Dare one suggest that Badger culls and Fox-hunting might solve this problem ?

Mar 23, 2015 at 10:56 AM | Unregistered Commentertoad

Here is the NT news item where they claim that "Climate change now poses the single biggest threat to the places we look after", with a link to a longer strategy document.

Mar 23, 2015 at 10:57 AM | Registered CommenterPaul Matthews

I agree with the absurdity and waste and cost of producing and shipping wood pellets from the US, but claims that

North American forests that are clearcut for the purpose

or even worse the Mail claims:

North Carolina’s ‘bottomland’ forest is being cut down in swathes, and much of it pulped and turned into wood pellets – so Britain can keep its lights on.

border on some of the worst scaremongering committed by Alarmists.


There are no "virgin forests" being clear felled for woods pellets in the US. They don't harvest "Majestic trees" like century old oak trees.


These are commercial timberland farms. The plant, grow, thin and harvest the timber, using fast growing, typically conifer species.


Please correct your post, you are better than this. The fact that regulation and subsidy is forcing this cost upon us is reason enough to object. There is no need to manufacture emotive, but factually misleading claim or out and out lies.
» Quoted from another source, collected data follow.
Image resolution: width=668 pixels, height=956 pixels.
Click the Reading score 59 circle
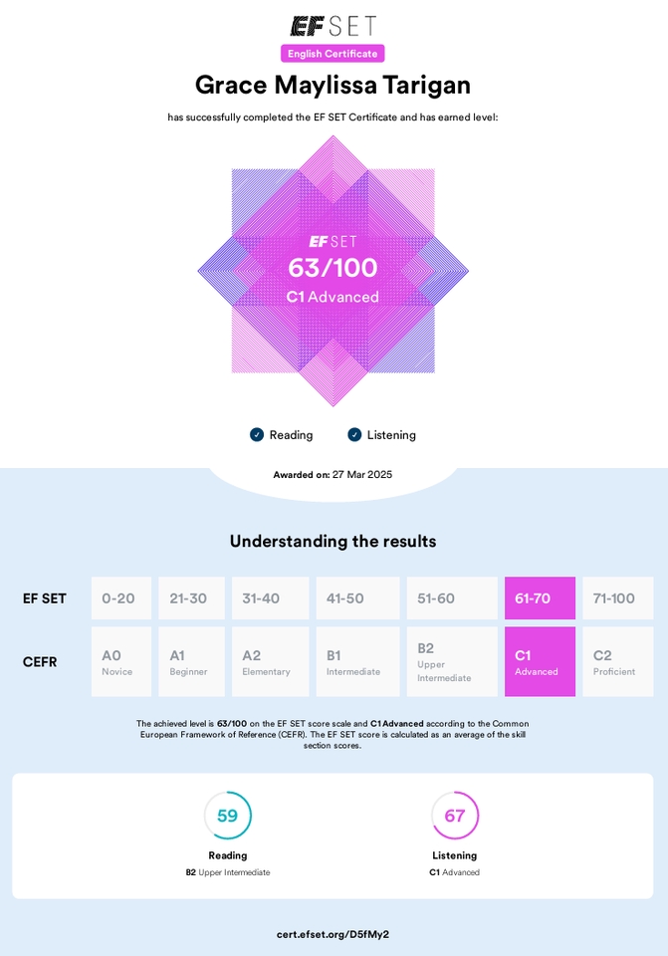[x=227, y=816]
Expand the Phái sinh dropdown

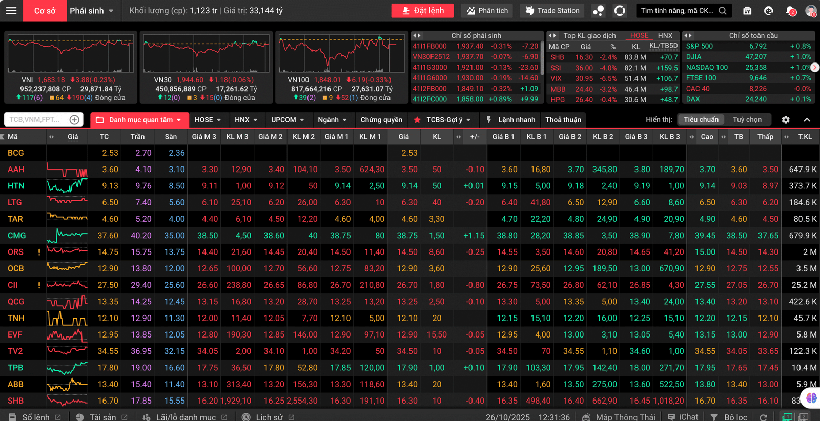[x=92, y=11]
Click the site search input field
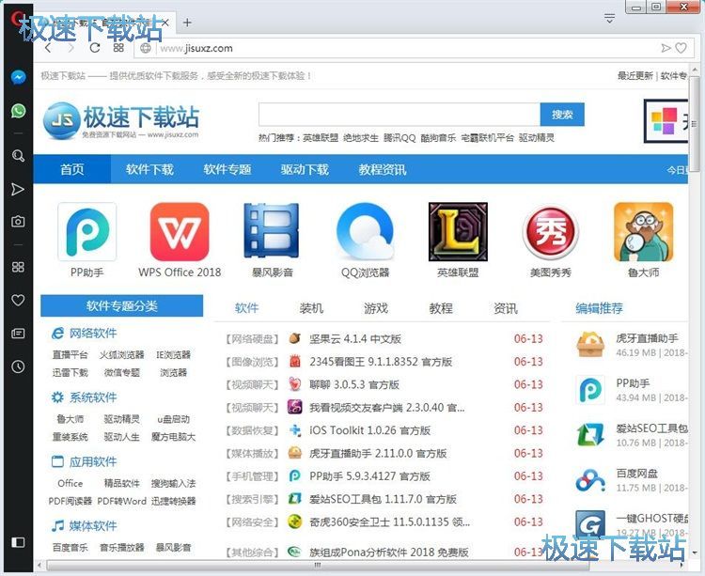The height and width of the screenshot is (576, 705). point(399,115)
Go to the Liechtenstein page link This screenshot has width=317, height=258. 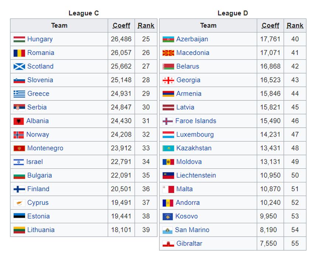pyautogui.click(x=196, y=176)
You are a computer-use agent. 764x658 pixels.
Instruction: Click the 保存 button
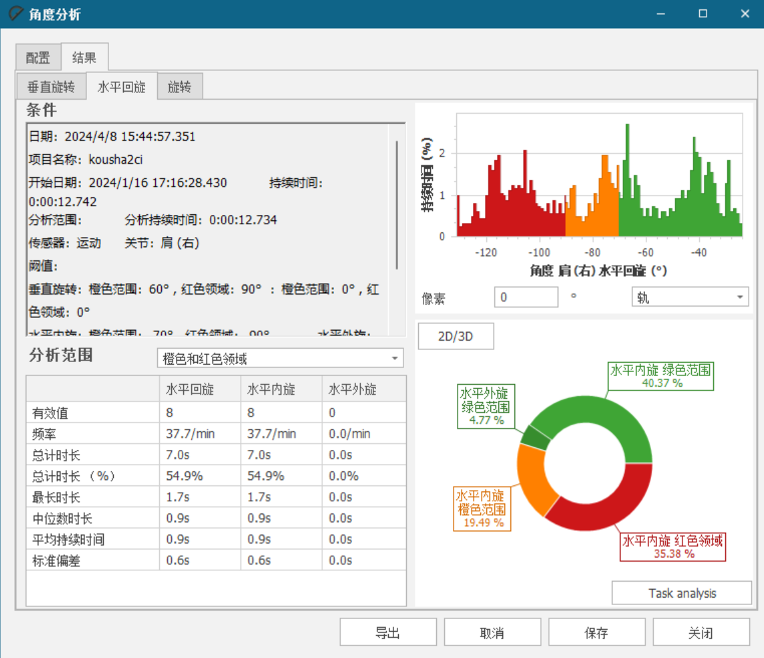coord(596,633)
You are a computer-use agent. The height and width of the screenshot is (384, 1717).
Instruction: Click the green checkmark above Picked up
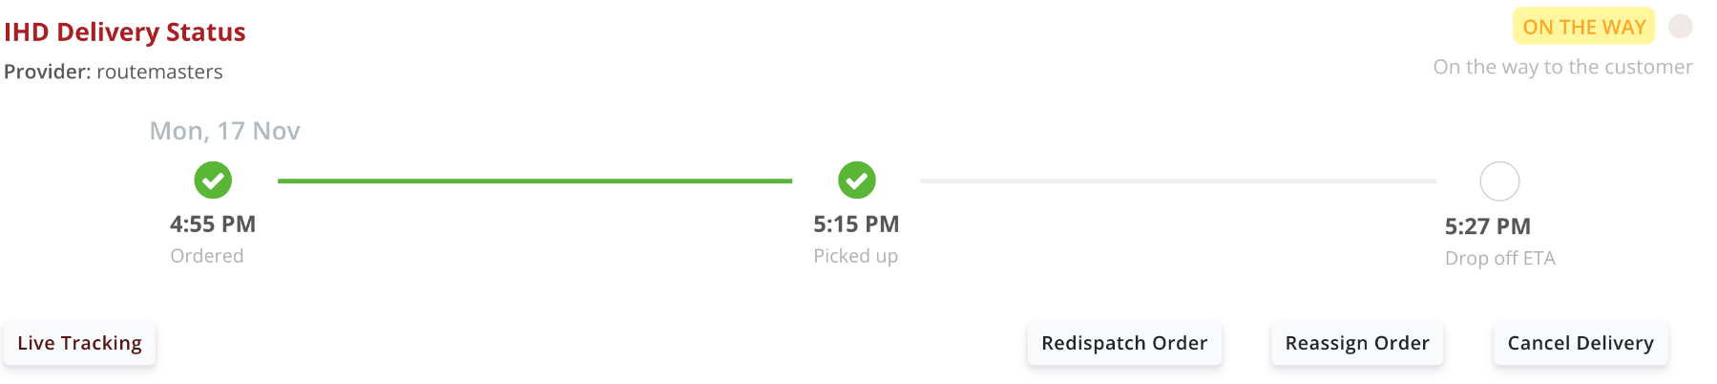(x=856, y=180)
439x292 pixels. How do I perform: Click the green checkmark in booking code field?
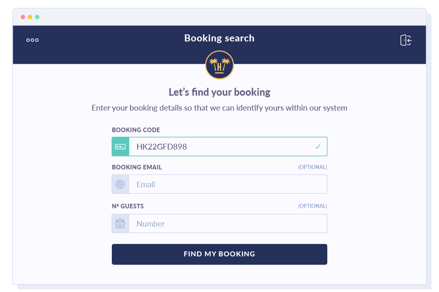tap(318, 147)
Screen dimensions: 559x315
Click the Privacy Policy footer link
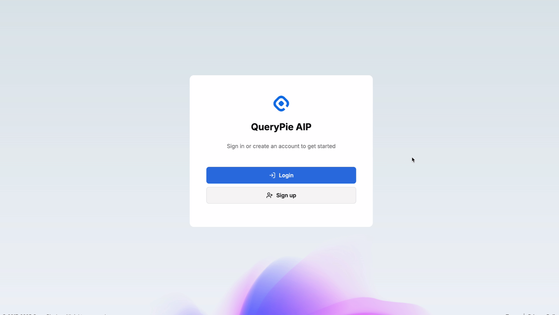pyautogui.click(x=543, y=314)
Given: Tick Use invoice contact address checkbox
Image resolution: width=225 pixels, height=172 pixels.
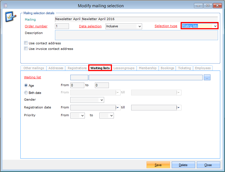Looking at the screenshot, I should (26, 49).
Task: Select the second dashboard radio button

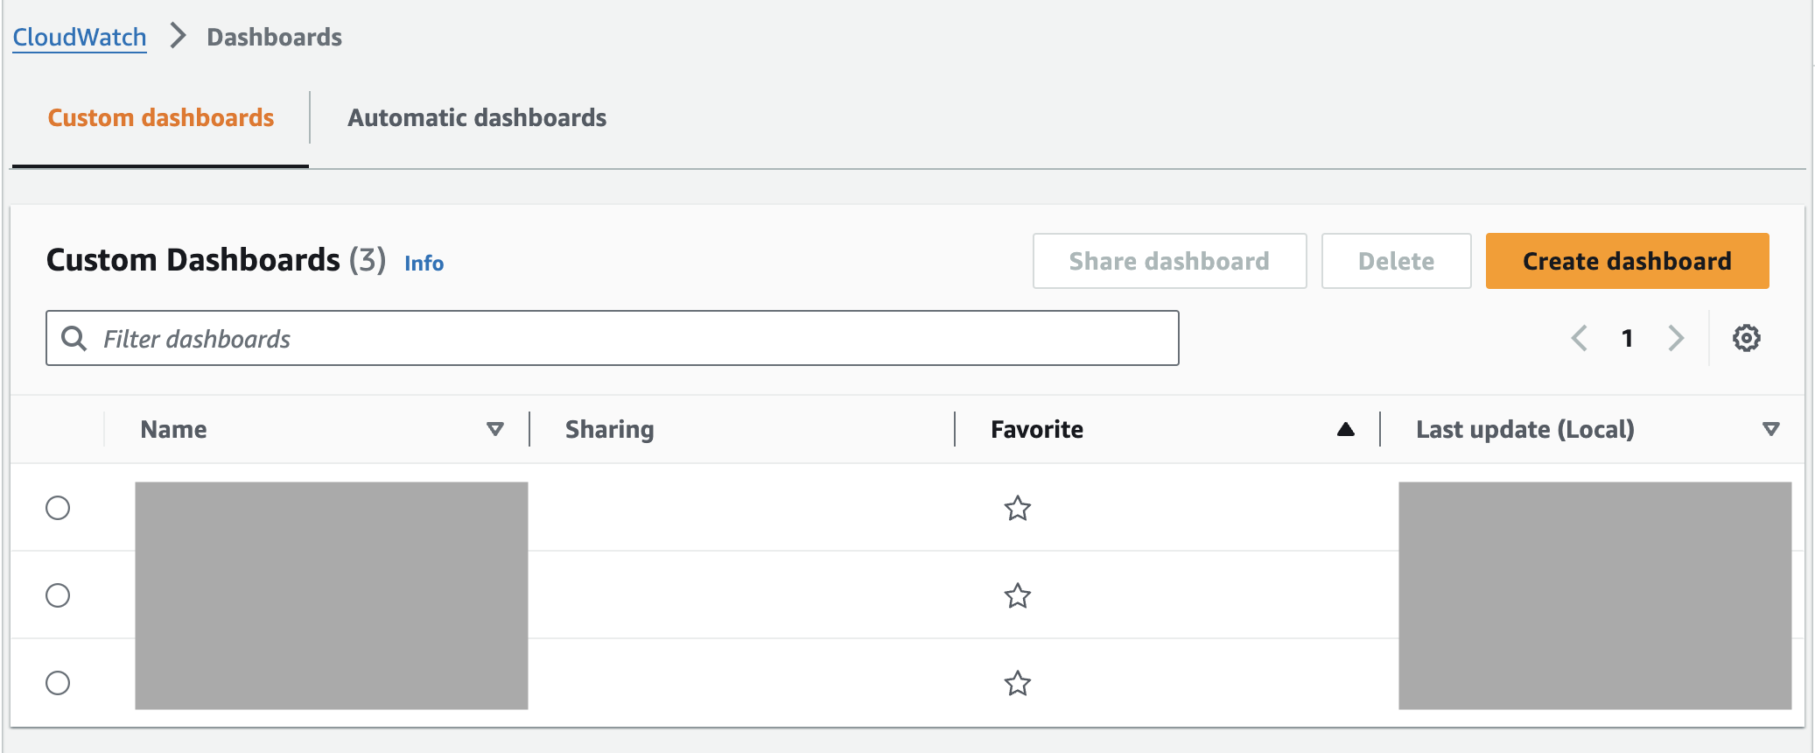Action: coord(58,595)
Mar 23, 2015 at 10:58 AM | Unregistered CommenterGeckko

Humphreys gave her a fairly hard time which is progress of a sort. Several times she used an irritating phrase, "show what good means". Doing good? Good practice? Either way this is the same old patronising cr*p about 'setting an example' in a context which is anyway perfectly pointless - because if AGW is the big deal its claimed to be, the antics of the National Trust will make not a jot of difference; and second how far up her bum must her head be for this woman to think anyone gives a hoot, even notices, what the National Trust is/is not doing about anything? If challenged no doubt she would probably start dripping on about the NT's 'brand' and 'brand awareness'.....I know someone has to run these organisations but really .....

Mar 23, 2015 at 11:09 AM | Unregistered Commenterbill

They pulled this marketing stunt last year as well, worth another go for them as every other news story on the BBC is now about climate change (the other half being A&E waiting times, though that has gone a bit quiet recently, I wonder why?).

I wonder if the NT donors know where some of their money is going.

Mar 23, 2015 at 11:12 AM | Unregistered CommenterMikky

Lots of sparrows here in Dublin. Also lots of finches, green, chaffinch, gold and daily visits also in our back garden from yellowhammer.

The latter have been here all winter as I use a mixed seed which has something in it they like.

Alas, no Brambling this year But I have occasional visits from Goldcrest.

PW

Mar 23, 2015 at 11:15 AM | Unregistered CommenterPeter Walsh

Gekko

Happy to correct if you can convince me it's wrong. I've had a quick Google and bottomland forests appear to be hardwood rather than conifer, so plantation seems less likely?

Mar 23, 2015 at 11:18 AM | Registered CommenterBishop Hill

To stylise the timberland industry in the US as one that "clearcuts forests", is misleading.

It is like claiming that farmers "massacre thousands of animals each day", when of course they breed and grow domestic stock, in a self sustaining way.

And they don't used hardwoods for pellet production. Why would they, it takes too long for the timber to grow. The use mostly conifer breeds, and sometimes SOFT oaks or maples. All planted and grown for the purpose of producing timber products.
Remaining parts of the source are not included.